Selected text:
In this companion volume to John Grant's highly successful Discarded Science - Ideas That Seemed Good at the Time, we are introduced to the world of fraud and deception rather than the gentler realms of mistake and ignorance. Grant is as entertaining as ever, but his theme is serious and timely.
A panoply of scientific greats (including Ptolemy, Galileo, John Dalton, Robert Hooke and Isaac Newton) fake their results . . . Reiner Protsch's fraudulent dating of fossil humans . . . Shinichi Fujimura's astonishing diversity of "fossil finds" that seemed to rewrite Japan's racial history . . . Miracle cures for cancer . . . Copernicus, Galileo and the Roman Catholic Church's influence on cosmology . . . Christian Fundamentalism's war against evolution, environmentalism and stem-cell research . . . Racist pseudoscience - two words that encompass much . . . The Nazis' promotion of pseudosciences like the World Ice Theory in an attempt to suppress "Jew Science" like Relativity . . . Stalinism and the promotion of Lysenkoist pseudogenetics in order to suppress bad news about Soviet agriculture . . . "Star Wars" and the Pentagon's fascination for other extraordinarily expensive, taxpayer-funded sciencefictional superweaponry that physics tells us cannot possibly work . . . The Bush Administration's attempts to impose sexual-abstinence programs and to suppress scientific information on global warming . . . The "burning of the digital books" on environmental damage . . .

Data:
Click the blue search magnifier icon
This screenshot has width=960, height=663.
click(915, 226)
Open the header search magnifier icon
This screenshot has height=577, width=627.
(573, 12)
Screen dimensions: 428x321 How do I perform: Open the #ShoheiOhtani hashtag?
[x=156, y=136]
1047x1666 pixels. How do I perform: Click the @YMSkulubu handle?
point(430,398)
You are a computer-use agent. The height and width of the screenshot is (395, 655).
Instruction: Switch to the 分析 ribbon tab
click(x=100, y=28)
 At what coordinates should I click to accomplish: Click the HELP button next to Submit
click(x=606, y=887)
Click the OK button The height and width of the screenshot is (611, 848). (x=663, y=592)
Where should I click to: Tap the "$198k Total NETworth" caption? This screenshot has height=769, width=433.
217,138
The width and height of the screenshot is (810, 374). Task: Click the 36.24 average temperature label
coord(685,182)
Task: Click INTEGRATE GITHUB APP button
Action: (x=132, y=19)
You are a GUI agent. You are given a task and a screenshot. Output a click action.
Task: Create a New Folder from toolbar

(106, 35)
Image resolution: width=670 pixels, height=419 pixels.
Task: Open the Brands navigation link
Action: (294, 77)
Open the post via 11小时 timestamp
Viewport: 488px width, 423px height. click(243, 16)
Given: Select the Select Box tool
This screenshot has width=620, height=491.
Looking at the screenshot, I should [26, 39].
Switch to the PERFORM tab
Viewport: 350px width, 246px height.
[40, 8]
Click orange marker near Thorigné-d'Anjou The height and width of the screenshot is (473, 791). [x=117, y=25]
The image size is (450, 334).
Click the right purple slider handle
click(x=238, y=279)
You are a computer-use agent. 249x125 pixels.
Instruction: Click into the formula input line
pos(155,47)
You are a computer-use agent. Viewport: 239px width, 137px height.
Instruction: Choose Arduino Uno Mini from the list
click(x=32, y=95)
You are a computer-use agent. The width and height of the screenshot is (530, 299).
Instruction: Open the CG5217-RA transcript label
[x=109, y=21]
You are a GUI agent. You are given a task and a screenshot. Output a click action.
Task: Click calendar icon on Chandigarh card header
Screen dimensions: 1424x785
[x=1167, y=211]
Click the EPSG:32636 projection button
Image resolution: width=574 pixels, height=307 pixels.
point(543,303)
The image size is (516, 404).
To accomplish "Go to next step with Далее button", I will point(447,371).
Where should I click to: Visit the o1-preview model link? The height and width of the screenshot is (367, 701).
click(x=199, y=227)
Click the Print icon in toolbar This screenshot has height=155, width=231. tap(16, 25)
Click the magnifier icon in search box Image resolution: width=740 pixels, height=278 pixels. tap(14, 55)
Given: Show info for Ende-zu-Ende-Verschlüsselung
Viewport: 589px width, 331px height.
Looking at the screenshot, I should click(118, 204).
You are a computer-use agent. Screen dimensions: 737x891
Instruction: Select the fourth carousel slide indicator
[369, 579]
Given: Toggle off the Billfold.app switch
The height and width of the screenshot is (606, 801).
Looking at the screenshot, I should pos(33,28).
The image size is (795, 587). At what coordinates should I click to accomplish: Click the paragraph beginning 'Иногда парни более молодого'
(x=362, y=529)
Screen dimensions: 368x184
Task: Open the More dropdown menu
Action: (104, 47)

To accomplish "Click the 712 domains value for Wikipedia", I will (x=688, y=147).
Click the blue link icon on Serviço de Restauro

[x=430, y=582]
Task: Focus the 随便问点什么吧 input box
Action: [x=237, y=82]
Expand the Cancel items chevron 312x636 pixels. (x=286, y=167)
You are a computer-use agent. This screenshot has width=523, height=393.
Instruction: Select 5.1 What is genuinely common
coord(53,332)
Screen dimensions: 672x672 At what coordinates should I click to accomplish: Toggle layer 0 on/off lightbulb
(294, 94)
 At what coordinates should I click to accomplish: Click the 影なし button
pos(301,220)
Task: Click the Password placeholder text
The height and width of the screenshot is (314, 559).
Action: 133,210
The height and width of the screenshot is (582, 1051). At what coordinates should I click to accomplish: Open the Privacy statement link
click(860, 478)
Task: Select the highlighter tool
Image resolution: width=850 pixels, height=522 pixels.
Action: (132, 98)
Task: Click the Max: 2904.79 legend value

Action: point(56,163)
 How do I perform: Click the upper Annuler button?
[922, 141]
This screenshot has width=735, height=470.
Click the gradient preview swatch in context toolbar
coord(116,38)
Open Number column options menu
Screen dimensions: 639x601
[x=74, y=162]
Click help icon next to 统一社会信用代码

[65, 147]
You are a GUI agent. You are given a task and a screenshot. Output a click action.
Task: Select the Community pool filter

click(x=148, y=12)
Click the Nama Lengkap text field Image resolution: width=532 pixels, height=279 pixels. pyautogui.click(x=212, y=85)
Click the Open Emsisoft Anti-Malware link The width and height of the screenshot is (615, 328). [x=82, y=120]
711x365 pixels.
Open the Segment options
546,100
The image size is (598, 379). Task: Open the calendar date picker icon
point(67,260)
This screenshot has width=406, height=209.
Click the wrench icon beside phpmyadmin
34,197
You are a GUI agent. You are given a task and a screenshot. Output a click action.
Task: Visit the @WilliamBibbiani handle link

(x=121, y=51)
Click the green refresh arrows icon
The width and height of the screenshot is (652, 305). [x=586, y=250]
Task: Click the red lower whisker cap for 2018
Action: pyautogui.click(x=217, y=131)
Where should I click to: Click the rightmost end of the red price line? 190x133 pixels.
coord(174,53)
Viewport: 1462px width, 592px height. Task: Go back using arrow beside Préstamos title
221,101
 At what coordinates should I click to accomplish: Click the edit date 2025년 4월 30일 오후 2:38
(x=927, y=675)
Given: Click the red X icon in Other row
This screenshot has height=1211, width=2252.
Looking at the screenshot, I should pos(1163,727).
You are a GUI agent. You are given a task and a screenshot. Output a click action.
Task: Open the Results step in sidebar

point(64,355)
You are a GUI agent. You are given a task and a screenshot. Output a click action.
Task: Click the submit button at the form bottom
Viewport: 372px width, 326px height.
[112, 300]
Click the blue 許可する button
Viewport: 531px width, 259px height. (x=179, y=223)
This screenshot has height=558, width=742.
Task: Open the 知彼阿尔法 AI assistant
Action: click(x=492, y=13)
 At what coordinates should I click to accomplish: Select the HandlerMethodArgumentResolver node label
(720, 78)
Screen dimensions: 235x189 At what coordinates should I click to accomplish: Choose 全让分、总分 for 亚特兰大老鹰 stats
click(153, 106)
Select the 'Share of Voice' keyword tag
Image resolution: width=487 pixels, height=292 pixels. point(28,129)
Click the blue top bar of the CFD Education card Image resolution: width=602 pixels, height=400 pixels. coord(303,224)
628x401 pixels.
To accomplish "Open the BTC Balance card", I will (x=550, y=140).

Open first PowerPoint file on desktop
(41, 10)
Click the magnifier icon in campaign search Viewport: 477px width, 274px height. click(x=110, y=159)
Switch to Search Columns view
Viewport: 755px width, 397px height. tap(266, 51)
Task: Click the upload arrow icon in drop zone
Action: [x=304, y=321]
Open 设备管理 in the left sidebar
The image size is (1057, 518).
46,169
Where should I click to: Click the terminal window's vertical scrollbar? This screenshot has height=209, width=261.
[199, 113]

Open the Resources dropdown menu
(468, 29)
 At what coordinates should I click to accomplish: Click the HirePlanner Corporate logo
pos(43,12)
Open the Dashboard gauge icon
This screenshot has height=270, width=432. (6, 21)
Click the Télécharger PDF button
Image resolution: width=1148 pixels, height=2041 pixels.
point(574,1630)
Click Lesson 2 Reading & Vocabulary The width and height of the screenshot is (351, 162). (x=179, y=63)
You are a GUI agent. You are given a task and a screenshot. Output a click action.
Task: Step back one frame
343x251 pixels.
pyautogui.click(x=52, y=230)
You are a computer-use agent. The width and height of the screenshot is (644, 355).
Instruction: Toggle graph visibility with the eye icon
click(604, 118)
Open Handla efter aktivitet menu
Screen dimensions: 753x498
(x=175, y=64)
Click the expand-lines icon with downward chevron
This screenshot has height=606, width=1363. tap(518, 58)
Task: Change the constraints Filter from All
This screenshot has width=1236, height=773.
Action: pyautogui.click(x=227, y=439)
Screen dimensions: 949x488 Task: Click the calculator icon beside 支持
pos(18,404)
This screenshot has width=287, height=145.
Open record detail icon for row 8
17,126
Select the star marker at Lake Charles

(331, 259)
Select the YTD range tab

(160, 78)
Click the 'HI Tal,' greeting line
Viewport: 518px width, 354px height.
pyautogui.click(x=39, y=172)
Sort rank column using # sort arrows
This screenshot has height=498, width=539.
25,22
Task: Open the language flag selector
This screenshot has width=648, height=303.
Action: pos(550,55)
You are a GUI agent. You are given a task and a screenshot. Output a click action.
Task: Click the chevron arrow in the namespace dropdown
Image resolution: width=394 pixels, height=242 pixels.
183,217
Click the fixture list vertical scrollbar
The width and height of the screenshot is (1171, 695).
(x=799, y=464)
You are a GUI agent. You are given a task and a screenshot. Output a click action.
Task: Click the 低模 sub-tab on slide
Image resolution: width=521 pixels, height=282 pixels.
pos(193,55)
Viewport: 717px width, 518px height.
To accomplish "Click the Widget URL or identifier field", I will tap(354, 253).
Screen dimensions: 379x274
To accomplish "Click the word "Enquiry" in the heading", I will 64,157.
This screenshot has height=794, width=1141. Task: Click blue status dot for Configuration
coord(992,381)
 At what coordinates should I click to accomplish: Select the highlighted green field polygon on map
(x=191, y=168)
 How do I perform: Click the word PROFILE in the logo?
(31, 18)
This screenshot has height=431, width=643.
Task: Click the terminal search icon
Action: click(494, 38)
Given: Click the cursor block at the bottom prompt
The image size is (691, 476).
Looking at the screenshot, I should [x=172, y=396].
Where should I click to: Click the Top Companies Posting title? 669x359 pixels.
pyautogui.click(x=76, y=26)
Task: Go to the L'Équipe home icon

What you need to do:
Copy out the description of the book on scientific fraud above, word for word and in full.

Expected output:
In this companion volume to John Grant's highly successful Discarded Science - Ideas That Seemed Good at the Time, we are introduced to the world of fraud and deception rather than the gentler realms of mistake and ignorance. Grant is as entertaining as ever, but his theme is serious and timely.
A panoply of scientific greats (including Ptolemy, Galileo, John Dalton, Robert Hooke and Isaac Newton) fake their results . . . Reiner Protsch's fraudulent dating of fossil humans . . . Shinichi Fujimura's astonishing diversity of "fossil finds" that seemed to rewrite Japan's racial history . . . Miracle cures for cancer . . . Copernicus, Galileo and the Roman Catholic Church's influence on cosmology . . . Christian Fundamentalism's war against evolution, environmentalism and stem-cell research . . . Racist pseudoscience - two words that encompass much . . . The Nazis' promotion of pseudosciences like the World Ice Theory in an attempt to suppress "Jew Science" like Relativity . . . Stalinism and the promotion of Lysenkoist pseudogenetics in order to suppress bad news about Soviet agriculture . . . "Star Wars" and the Pentagon's fascination for other extraordinarily expensive, taxpayer-funded sciencefictional superweaponry that physics tells us cannot possibly work . . . The Bush Administration's attempts to impose sexual-abstinence programs and to suppress scientific information on global warming . . . The "burning of the digital books" on environmental damage . . .